ワイルドカードの活用例を紹介します。先日のコメントへの回答を記事にしました。
Beijing,China – Aug 10, 2020の文字列を、2020年8月10日 北京(中国)に変換する機能を作りたいと考えております。Beijingを北京、Augを8月、などは置換で出来ると思っているのですが、文字列の順番自体を入れ替えることはマクロの技術で可能でしょうか?
文字列の順序を入れ替えるのにはワイルドカードを使います。かつて法務翻訳で見出しの書き方を変換する方法を紹介したことがあります。
(参考:【Word】法務翻訳で便利なワイルドカードの置換例)
今回もこのようなワイルドカードを使い方を紹介します。
日付を変更する場合には、以下の記事で対処できます。
(参考:【コード】英語の日付を日本語の日付にするWordマクロ)
実務で使うには、あらゆる条件を考慮しないと思わぬ誤変換がおきてしまいます。記事の後半で注意点として工夫の仕方も紹介しました。
このワイルドカードでできること
置換前
Beijing, China – Aug 10, 2020
Beijing, China – August 10, 2020
Beijing, China – Aug. 10, 2020
置換後
Aug 10, 2020 Beijing(China)
August 10, 2020 Beijing(China)
Aug. 10, 2020 Beijing(China)
ワイルドカード
検索する文字列:([a-zA-Z]{1,}), ([a-zA-Z]{1,}) – ([JFMASOND][a-zA-Z.]{1,} [0-9]{1,2}, [0-9]{4})
置換後の文字列:\3 \1(\2)
オプション:ワイルドカードを使用するをオン
ワイルドカードをオンにしてください。あと、置換後の文字列に蛍光ペンを設定しておくと、一括置換をした場合でも安心ですね。
[置換後の文字列]欄にカーソルを置いてから、[書式]ボタンをクリックして[蛍光ペン]を選択します。
英語の日付の見つけ方
[JFMASOND][a-zA-Z.]{1,} [0-9]{1,2}, [0-9]{4} を日付の検索に使う理由については、以下の記事を参考にしてください。
(参考:【コード】英語の日付を日本語の日付にするWordマクロ)
注意点
お気づきの方もいらっしゃると思いますが、この置換では国名が2語以上の場合にはヒットしませんし、都市名が2語以上の場合にはおかしな変換になってしまいます。
Wellington, New Zealand – Aug. 10, 2020
San Sebastian, Spain – Aug. 10, 2020
このようなことが起こらないように、何パターンも置換式を作る必要があります。というか、先に予測することは難しいので誤変換が起きたときにその原因を分析して誤変換にならないような対策を考えていくということです。
国名が2語の場合
「2語以上」のように上限をなくすと誤変換の原因になりますので、まずは2語の国名だけを対象に考えてみます。

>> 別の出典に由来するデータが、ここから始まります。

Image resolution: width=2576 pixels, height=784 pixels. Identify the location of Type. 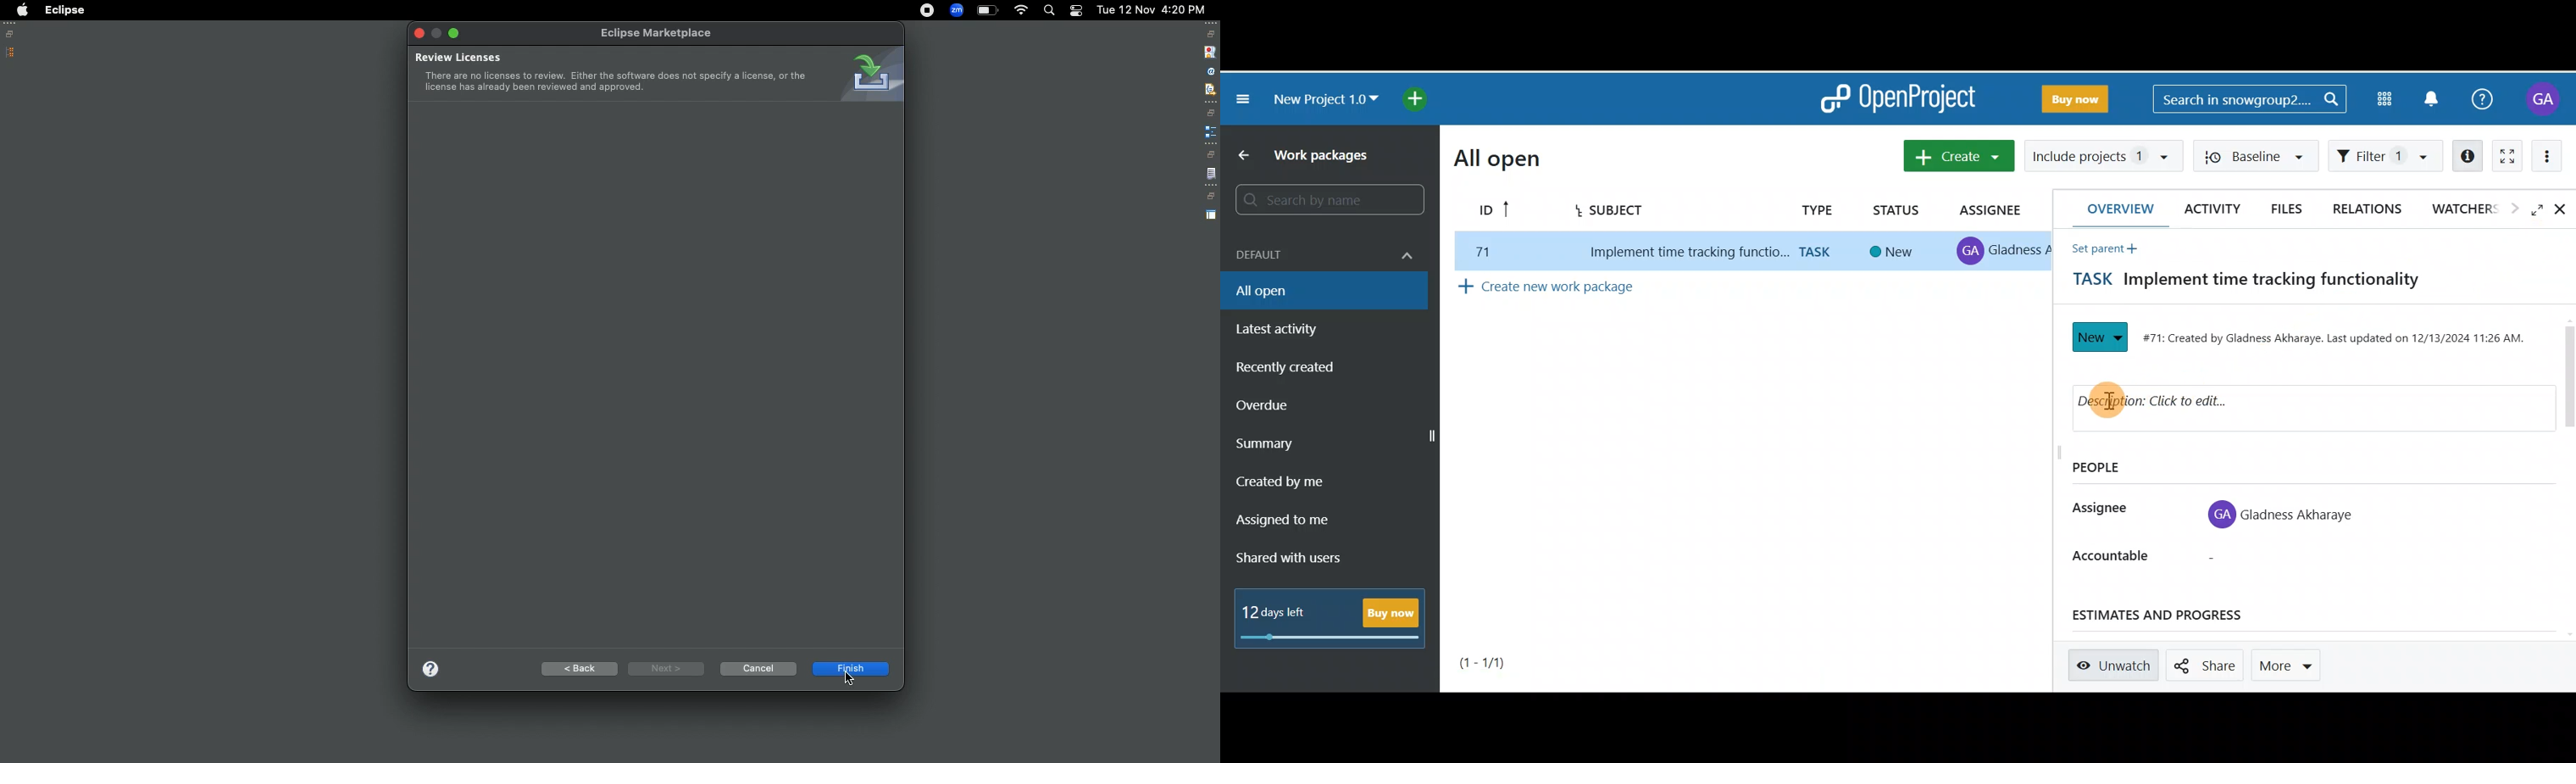
(1814, 208).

検索する文字列:([a-zA-Z]{1,}), ([a-zA-Z]{1,} [a-zA-Z]{1,}) – ([JFMASOND][a-zA-Z.]{1,} [0-9]{1,2}, [0-9]{4})
都市名が2語の場合
検索する文字列:([a-zA-Z]{1,} [a-zA-Z]{1,}), ([a-zA-Z]{1,}) – ([JFMASOND][a-zA-Z.]{1,} [0-9]{1,2}, [0-9]{4})
この検索条件では、1語の都市名の直前の関係ない単語を含めて置換してしまいそうなので、単語の先頭を大文字にして誤変換の可能性を減らすとか工夫ができそうです。
検索する文字列:([A-Z][a-z]{1,} [A-Z][a-z]{1,}), ([a-zA-Z]{1,}) – ([JFMASOND][a-zA-Z.]{1,} [0-9]{1,2}, [0-9]{4})
置換後の文字列:\3 \1(\2)
ところが、上記を実行しようとすると以下のメッセージが出てきました。
これはあきらめるしかなさそうですね。
さらに別の工夫もできます。
今回は質問いただいたテキストに使われていたように、国名と日付の間にEn Dashがあるという前提にしています。これが半角ハイフンになっていることもよくあります。同じ文書内で同じ書き手であっても表記が揺れることはよくありますから、ハイフンも何種類か対応するようにしておくといいかもしれません。
Beijing, China – Aug 10, 2020
検索する文字列:([a-zA-Z]{1,}), ([a-zA-Z]{1,}) [–\-] ([JFMASOND][a-zA-Z.]{1,} [0-9]{1,2}, [0-9]{4})
奥が深いですね。
応用技
マクロを作る場合には、このワイルドカードを使った一括置換をマクロの記録にすればいいです。
上記のようにいくつも置換のパターンが出てくると思いますので、 上書き翻訳ツールやぱらぱらに登録して置換を自動化してもいいと思います。